Implement rate limiting in your backend, not in SDKs. Provider SDKs return rate limit info in headers. Build a rate limiting layer that tracks usage across all SDK calls and enforces limits before calling APIs. This centralizes rate limiting logic.
Should I use SDK convenience methods or direct API calls?
Use SDK methods for common operations—they handle edge cases you'll miss. Use direct API calls for features the SDK doesn't support yet. Most SDKs provide escape hatches (raw request methods) when needed.
How do I migrate between AI SDKs?
Build abstraction layers from day one. Don't call SDK methods directly from business logic. Create wrapper functions that isolate SDK-specific code.

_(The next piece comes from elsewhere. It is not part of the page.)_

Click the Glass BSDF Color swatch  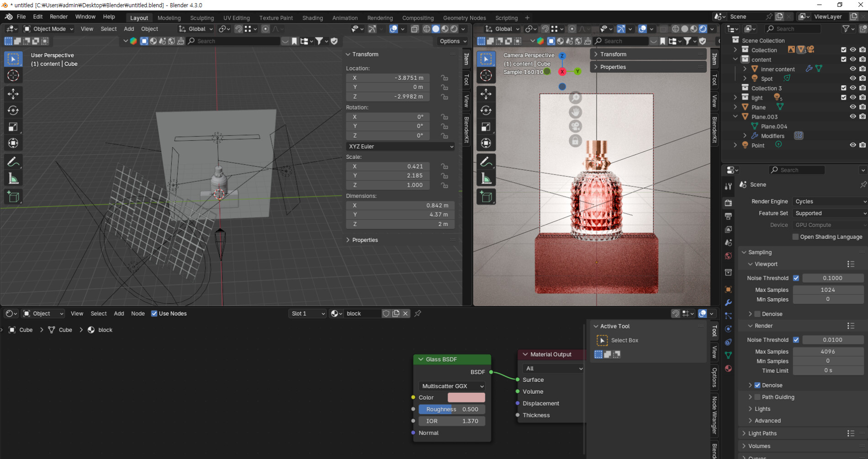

Migrating SDKs means updating wrappers, not refactoring application code. This discipline pays off when switching or upgrading.
Conclusion
The best AI SDK depends on your use case. For React chat interfaces, Vercel AI SDK provides unmatched developer experience. For complex workflows with agents and RAG, LangChain provides abstractions that save months of development time. For single-provider applications needing full API coverage, official provider SDKs offer completeness and stability. For simple use cases or custom requirements, lightweight wrappers minimize dependency weight.
Start simple and upgrade when needed. Use provider SDKs for initial prototypes. Add Vercel AI SDK when building React interfaces. Adopt LangChain only when simple SDKs become limiting. Each migration step is easier than starting with maximum complexity. Design abstraction layers that isolate SDK dependencies from business logic—this future-proofs your architecture and simplifies future migrations.